London-Singapore-Perth
I just arrived in Perth…
For some reason the main flight from Singapore to Perth arrives at 4:30 am. On approach in the dead of night, the view out of the window lets you know just how remote Perth is. At the edge of the city, the web of orange street lights stop dead. And from that, there’s nothing, in any direction. But when you say there’s nothing, there really is no thing, not a single thing. Just black. At least 1600 miles of either bush or the indian ocean are your only options if you fancy leaving. Perth is an outpost, the most remote kind. A city made rich off the very red earth which isolates it. A frontier town where the border’s not a political one, rather one between man, and hot, uninhabitable nature.

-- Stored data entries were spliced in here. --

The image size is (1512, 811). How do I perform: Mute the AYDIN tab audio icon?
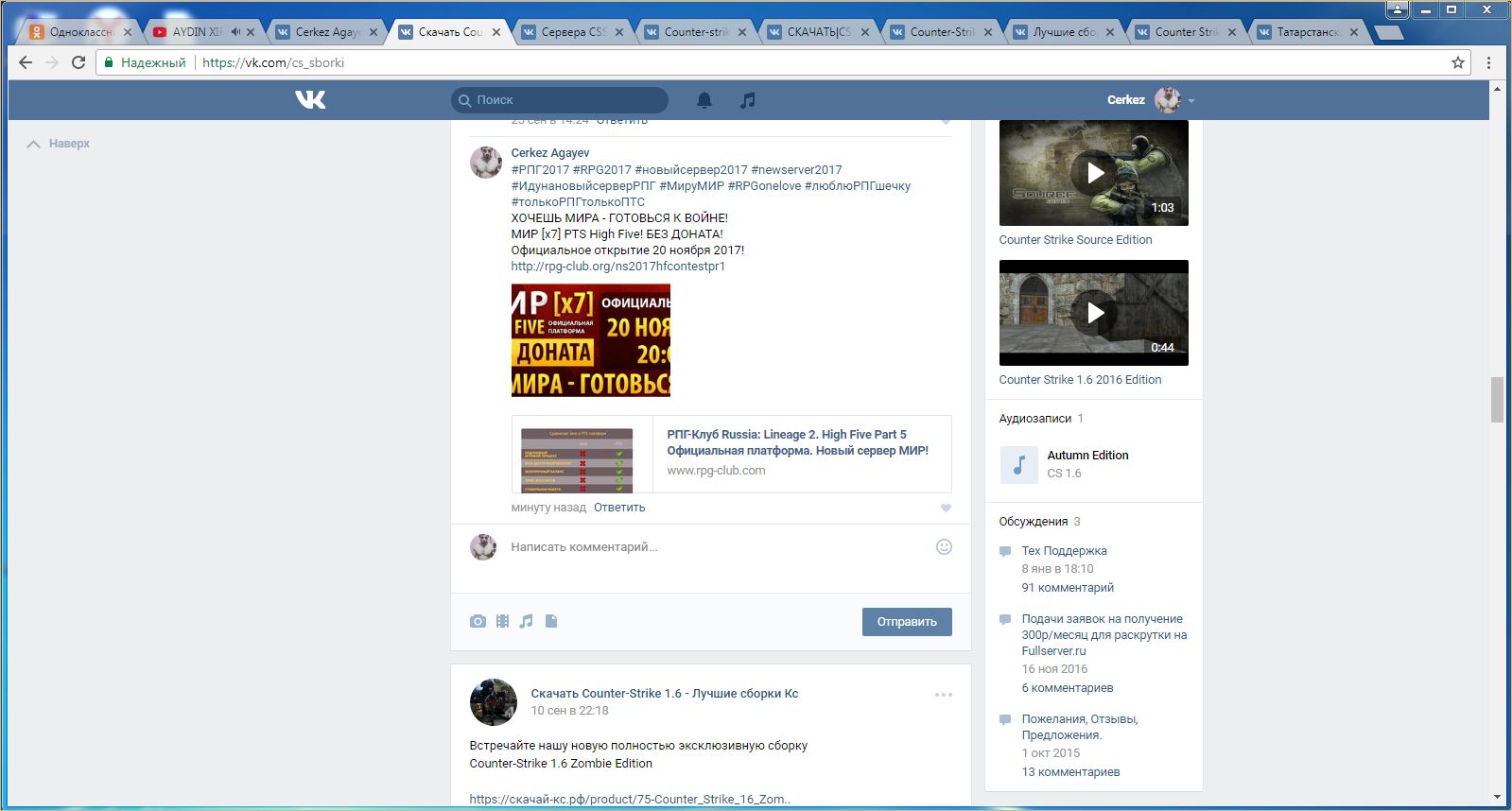(x=235, y=31)
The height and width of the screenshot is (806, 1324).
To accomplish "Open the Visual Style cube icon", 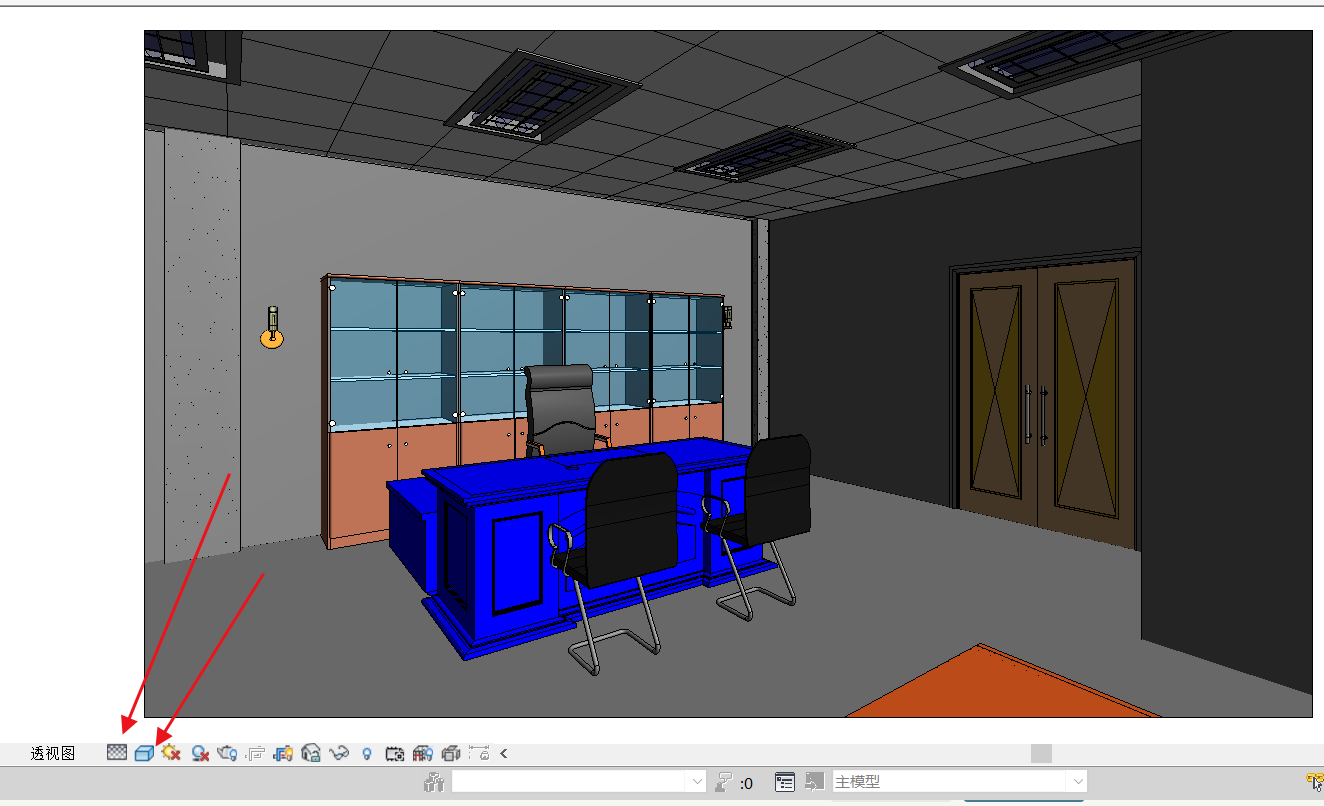I will [x=144, y=753].

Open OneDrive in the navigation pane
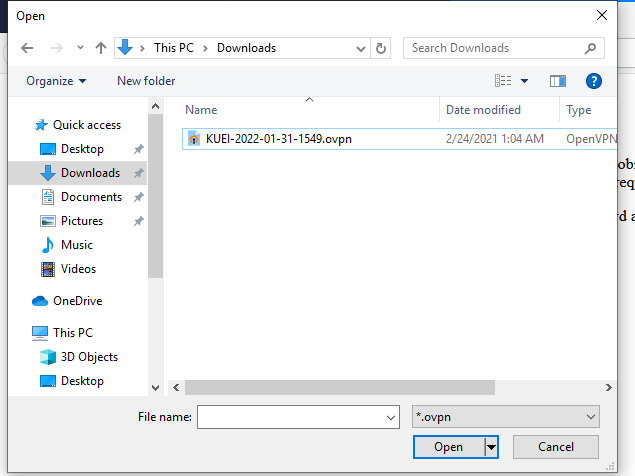pos(77,301)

The taxi from the airport in the hour before dawn makes you feel like you’re the only human alive. The street lights barely seem to receive enough power to do their job, as though the effort of getting that electricity across this great continent has sapped the lights themselves of the strength to do their job. So you struggle your cases in to your apartment, the one with a single anaemic bulb in the middle of the room and you promise yourself you’ll just sleep two hours, like that pilot you met in Hong Kong last year told you you should, but when the alarm goes off at 10 it sounds like an army of murderers stampeding through your frontal lobe, so you dive back in to your circadian trough.
When once you do emerge, it feels like a new day, but it’s the same day as before. It should be morning but its mid-afternoon and the rest of the world’s going on about its business without a care for your body clock. So you stumble out into the polar opposite of what you thought of the place at 5am. The sea breeze is rolling in, its cutting through the blazing sun and you sweat and you squint and ask of your body what it just can’t quite do - adjust to crossing 10 time zones in less than 24 hours.
Meanwhile there’s people drinking coffee and laughing and speaking in code words about the surf and they’ve got tanned skin and blond hair and tattoos and the cafe owner is playing obscure blues and serving single estate Ethiopian yirgachaffe and you realise every negative observation you made about this place in the dark, eyes bleary from transcontinental travel, was wrong, for the moment at least.